Malko abandonna une grosse liasse de hrivnas et ils se retrouvèrent sous une sorte de neige fondue. Viktoria arrêta une vieille Volga et Malko l’entendit demander combien son propriétaire prendrait pour les emmener au Premier Palace. Ils tombèrent d’accord sur vingt hrivnas.

Dans la voiture, elle posa sa tête sur l’épaule de Malko puis, arrivée devant l’hôtel, sortit la première et monta les marches menant à la réception, sans la moindre hésitation. Si Malko avait encore eu des doutes sur ses intentions, ils auraient été dissipés dans l’ascenseur. À peine la cabine se fut-elle ébranlée que Viktoria se colla à lui pour leur premier baiser.

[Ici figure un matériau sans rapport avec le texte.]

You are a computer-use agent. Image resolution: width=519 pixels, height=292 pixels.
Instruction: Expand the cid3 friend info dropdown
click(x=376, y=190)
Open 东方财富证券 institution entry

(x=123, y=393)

Malko ne put résister à l’envie de glisser une main sous la micro-jupe, puis encore plus loin, tandis que la langue de Viktoria se démenait de plus belle dans sa bouche, essayant de lui attraper les amygdales.

Ils parcoururent ensuite le couloir tapissé de moquette bleue presque au pas de course.

Malko eut à peine le temps d’ouvrir la porte. Déjà, Viktoria faisait glisser son beau manteau blanc et déboutonnait celui de Malko, l’enlaçant furieusement. Pendant quelques instants, ils oscillèrent dans la petite entrée, soudés l’un à l’autre, puis la jeune femme se figea d’un coup. Malko mit quelques fractions de seconde à comprendre pourquoi.

Les doigts de la jeune Ukrainienne venaient d’effleurer la crosse du Makarov glissé dans sa ceinture, à la hauteur de la colonne vertébrale.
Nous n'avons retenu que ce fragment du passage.